> _GIVEN REQUEST_
In the forum thread below about what GEOM means, what does gbde stand for?

> _SUPPLIED TEXT_

# geom meaning



## fluca1978 (Oct 22, 2012)

This is somewhat useless but I'm curious to know if GEOM is an acronym with a particular meaning. I suspect it stands for geometry that is not expressing all the power of this framework.


----------



## jb_fvwm2 (Oct 23, 2012)

I think it is just a shortened nickname for GEOMETRY as in 'hard disk geometry' -- platters, sector size, etc, and used to encompass all the drivers for the disks. (IANAE).


----------



## UNIXgod (Oct 23, 2012)

jb_fvwm2 said:
			
		

> I think it is just a shortened nickname for GEOMETRY as in 'hard disk geometry' -- platters, sector size, etc, and used to encompass all the drivers for the disks. (IANAE).



I was going to reply the same thing. It's in all caps though which is why I believe the op may be correct in it somehow being associated with an acronym.

I've always wondered what geli stood for which on the other hand is not in caps.


----------



## SirDice (Oct 23, 2012)

UNIXgod said:
			
		

> I've always wondered what geli stood for which on the other hand is not in caps.


I'm just guessing here, the g is for GEOM, I'm sure about that. But I'm not entirely sure about 'eli' though, could be Encryption Layer Interface.


----------



## UNIXgod (Oct 23, 2012)

SirDice said:
			
		

> I'm just guessing here, the g is for GEOM, I'm sure about that. But I'm not entirely sure about 'eli' though, could be Encryption Layer Interface.



Works for me =)


----------



## drhowarddrfine (Oct 24, 2012)

Seems that in the McKusick book he talks about this but I can't reach my copy right now.


----------



## UNIXgod (Oct 24, 2012)

drhowarddrfine said:
			
		

> Seems that in the McKusick book he talks about this but I can't reach my copy right now.



I one day plan on reading that book. When your arms reach again let us know.


----------



## fluca1978 (Oct 24, 2012)

UNIXgod said:
			
		

> I've always wondered what geli stood for which on the other hand is not in caps.



Well, even gbde which stands for GEOM Based Disk Encryption is written lowercase.
And to add some confusion, with regard to geli, an encrypted partition is named _.eli_ loosing the initial 'g'...

I've read the McKusick's book and I don't remember there was an explanation for the (supposed) GEOM acronym, but I don't have it right here to check.


----------



## fluca1978 (Nov 7, 2012)

Maybe I got it: when written upper-case it indicates a _transformation class_, so GBDE is a transformation; when written lower-case it indicates a _class implementation_. Therefore the GBDE set of transformation is performed via the _gbde_ implementation (module). 
With regard to _geli_ vs _eli_, looking at the source code seems that every module lacks the initial GEOM's _G_, thererfore _gmirror_ is named _mirror_ and _geli_ is named _eli_.
So it should be that:
- GELI is a transformation class (i.e., a specification)
- geli is the class implementation (i.e., an implementation)
- eli is the module where the above implementation lives (that is _eli_ implements the _geli_ class).

By the way, GEOM is really the shorten for GEOMetry (got from the geom@ mailing list).

Does it sound good?


----------



## SirDice (Nov 7, 2012)

Sounds good but still doesn't explain what the 'eli' part actually means. If it's an acronym or not :e


----------

> _GIVEN DATA_
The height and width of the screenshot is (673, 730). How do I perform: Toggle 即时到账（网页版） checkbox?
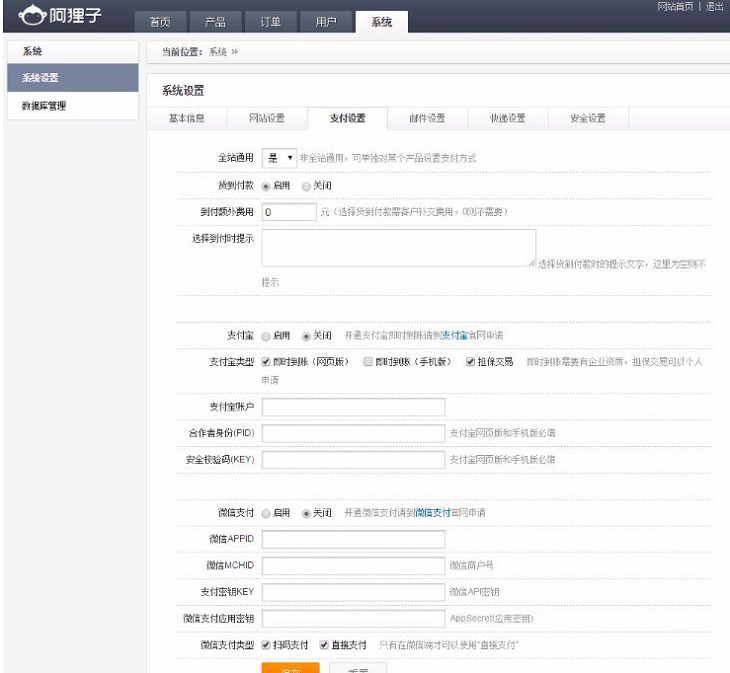tap(266, 361)
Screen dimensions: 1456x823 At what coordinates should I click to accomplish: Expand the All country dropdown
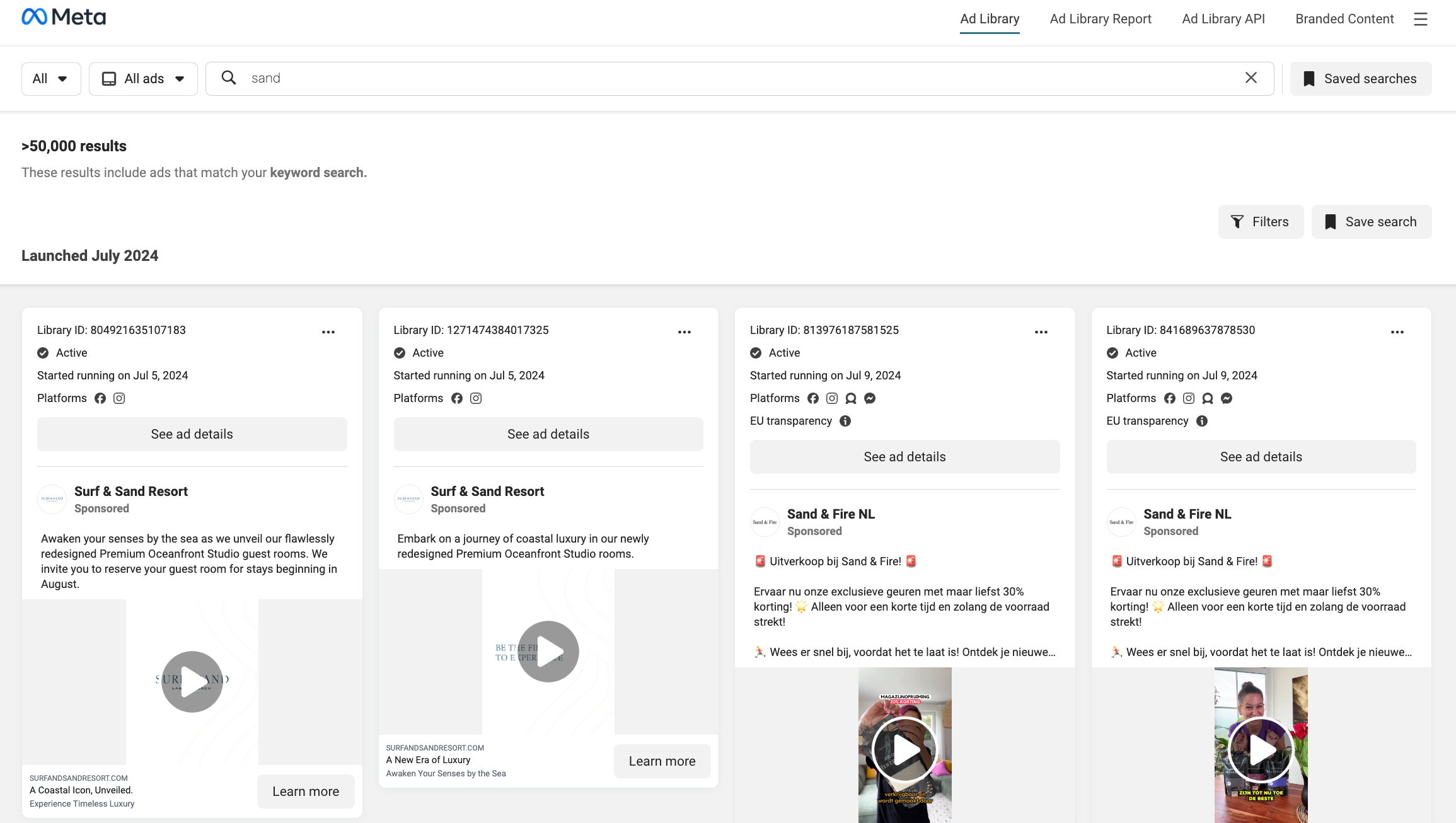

> _FINAL RESULT_
GEOM Based Disk Encryption